# Task requirements:
In the Athena command-line walkthrough below, why is the list of query IDs piped through tr -d '"'? Answer in one to three sentences.

Athena lets you store 'named queries' that you can access again and again from the CLI, but it is a bit annoying in that it doesn't easily show you any details of your stored queries. Instead you have to batch-query each of the IDs. But how do you know what the IDs are? That's easy...

bash-5.1$ aws athena list-named-queries
{
    "NamedQueryIds": [
        "1bcd8fa9-e6ca-477d-9a72-3b02fc4b34ef",
        "09f659cd-2a59-49be-977e-cee283e3ee11"
    ]
}

The athena batch-get-named-query function takes a list of IDs, so we can use our new knowledge and a new function join to convert this into a space-separated string. Note that join takes a special argument @ which I will not elaborate on here - go and look at the manual!

bash-5.1$ aws athena list-named-queries --query "NamedQueryIds | join(' ', @)" | tr -d '"'
1bcd8fa9-e6ca-477d-9a72-3b02fc4b34ef 09f659cd-2a59-49be-977e-cee283e3ee11

Note that we needed a special bash-command tr -d '"' because the CLI output presents strings wrapped in quotes and we don't want that.

The batch-get-named-query command returns output like this:

{
    "NamedQueries": [
        {
            "Name": "pagetotals",
            "Database": "s3_access_logs_db",
            "QueryString": "SELECT FROM MyTable...",
            "NamedQueryId": "1bcd8fa9-e6ca-477d-9a72-3b02fc4b34ef",
            "WorkGroup": "primary"
        },
        ...
    ]
}

So, with the power of JMES and bash back-quoting, we get:

bash-5.1$ aws athena batch-get-named-query --named-query-ids `aws athena list-named-queries --query "NamedQueryIds | join(' ', @)" | tr -d '"'` --query "NamedQueries[?Name=='pagetotals'].QueryString | [0]"
"SELECT FROMMyTable..."

OK great. So now we need to execute it. It is a bit cumbersome to be nesting commands over and over, so we can turn to our trusty friend xargs, which passes the output to the end of the next command. Thus the above example becomes:

bash-5.1$ aws athena list-named-queries --query "NamedQueryIds | join(' ', @)" \
> | tr -d '"' \
> | xargs aws athena batch-get-named-query --query "NamedQueries[?Name=='pagetotals'].QueryString | [0]" \
> --named-query-ids
"SELECT FROM MyTable..."

# Data entries:
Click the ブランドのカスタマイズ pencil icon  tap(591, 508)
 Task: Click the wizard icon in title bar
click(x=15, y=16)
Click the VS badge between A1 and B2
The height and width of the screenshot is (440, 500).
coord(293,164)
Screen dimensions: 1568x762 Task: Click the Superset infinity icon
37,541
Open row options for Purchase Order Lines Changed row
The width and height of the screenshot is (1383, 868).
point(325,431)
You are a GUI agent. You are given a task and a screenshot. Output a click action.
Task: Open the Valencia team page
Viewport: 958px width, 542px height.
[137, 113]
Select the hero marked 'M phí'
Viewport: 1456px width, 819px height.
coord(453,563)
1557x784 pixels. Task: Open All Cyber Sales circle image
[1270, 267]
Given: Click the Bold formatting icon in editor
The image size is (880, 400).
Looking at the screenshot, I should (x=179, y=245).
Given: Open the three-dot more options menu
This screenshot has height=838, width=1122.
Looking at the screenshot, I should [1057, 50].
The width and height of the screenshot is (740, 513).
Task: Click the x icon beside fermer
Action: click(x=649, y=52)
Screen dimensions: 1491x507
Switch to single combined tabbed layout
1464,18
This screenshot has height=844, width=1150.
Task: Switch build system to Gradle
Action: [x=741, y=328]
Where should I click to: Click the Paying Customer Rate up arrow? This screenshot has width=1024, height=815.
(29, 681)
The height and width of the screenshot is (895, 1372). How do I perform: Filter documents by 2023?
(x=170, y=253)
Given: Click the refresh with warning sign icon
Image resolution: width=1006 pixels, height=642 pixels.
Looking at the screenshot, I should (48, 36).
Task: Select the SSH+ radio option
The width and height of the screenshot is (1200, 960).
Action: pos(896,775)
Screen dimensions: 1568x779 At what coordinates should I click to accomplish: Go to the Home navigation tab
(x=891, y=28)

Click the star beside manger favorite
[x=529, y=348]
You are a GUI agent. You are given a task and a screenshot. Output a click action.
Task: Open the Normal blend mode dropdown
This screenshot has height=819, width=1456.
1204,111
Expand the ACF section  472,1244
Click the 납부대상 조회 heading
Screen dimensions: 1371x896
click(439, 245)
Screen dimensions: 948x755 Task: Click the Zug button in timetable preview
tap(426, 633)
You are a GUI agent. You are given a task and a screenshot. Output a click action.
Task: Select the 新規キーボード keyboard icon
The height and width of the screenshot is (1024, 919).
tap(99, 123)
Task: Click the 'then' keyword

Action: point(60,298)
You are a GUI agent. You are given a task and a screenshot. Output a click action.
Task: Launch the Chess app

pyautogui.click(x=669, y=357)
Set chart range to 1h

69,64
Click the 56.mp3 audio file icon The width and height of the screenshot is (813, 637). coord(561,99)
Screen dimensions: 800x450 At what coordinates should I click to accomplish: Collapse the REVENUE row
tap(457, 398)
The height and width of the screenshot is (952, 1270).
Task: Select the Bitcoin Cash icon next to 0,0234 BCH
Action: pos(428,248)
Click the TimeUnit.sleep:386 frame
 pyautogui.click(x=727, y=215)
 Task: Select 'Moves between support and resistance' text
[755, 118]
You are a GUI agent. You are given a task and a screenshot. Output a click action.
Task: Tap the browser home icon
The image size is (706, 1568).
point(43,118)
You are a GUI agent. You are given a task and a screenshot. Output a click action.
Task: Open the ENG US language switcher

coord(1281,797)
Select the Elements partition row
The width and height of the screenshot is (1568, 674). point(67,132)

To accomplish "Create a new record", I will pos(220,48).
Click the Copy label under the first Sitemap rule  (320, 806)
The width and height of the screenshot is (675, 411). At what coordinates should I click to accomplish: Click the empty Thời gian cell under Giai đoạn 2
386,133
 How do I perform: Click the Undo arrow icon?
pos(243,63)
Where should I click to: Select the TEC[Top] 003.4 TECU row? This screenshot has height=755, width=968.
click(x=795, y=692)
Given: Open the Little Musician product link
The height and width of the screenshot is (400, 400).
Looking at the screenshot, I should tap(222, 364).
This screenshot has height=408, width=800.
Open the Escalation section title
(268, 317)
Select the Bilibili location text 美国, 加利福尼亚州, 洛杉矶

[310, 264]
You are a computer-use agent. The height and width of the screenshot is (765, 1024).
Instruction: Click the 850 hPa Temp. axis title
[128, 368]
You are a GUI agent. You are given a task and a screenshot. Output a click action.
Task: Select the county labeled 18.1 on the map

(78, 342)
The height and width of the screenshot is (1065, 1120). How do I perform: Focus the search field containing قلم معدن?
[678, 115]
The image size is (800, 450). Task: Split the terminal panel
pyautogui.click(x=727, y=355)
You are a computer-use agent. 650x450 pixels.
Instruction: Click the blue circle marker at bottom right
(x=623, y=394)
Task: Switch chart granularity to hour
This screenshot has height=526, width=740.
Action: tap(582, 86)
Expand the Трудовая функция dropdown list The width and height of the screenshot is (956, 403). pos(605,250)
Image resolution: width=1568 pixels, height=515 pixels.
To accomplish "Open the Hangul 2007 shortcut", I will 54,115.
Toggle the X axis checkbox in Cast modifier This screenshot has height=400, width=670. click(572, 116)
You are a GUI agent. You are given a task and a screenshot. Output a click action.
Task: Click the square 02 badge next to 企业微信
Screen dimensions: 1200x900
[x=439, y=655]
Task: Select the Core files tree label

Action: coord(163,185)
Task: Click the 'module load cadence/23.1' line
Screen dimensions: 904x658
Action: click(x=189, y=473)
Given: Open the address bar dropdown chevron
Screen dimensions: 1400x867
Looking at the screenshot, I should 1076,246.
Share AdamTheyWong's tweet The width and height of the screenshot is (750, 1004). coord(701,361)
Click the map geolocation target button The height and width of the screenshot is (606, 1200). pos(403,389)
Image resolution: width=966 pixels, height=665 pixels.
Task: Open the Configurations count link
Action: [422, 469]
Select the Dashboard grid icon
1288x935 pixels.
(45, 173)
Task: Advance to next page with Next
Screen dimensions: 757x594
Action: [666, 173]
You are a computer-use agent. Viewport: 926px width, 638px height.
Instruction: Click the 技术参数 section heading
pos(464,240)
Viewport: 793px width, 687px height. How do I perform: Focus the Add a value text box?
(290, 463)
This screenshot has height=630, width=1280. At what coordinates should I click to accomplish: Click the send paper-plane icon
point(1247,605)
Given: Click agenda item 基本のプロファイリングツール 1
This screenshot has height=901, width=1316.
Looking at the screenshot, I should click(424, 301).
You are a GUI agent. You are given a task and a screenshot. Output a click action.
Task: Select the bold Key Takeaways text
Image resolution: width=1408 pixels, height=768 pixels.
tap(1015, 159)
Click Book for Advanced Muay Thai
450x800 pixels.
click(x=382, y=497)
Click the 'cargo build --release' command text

# Solved exercise:
The CLI output presents strings wrapped in quotes, and those quotes are not wanted. The tr -d '"' command removes them.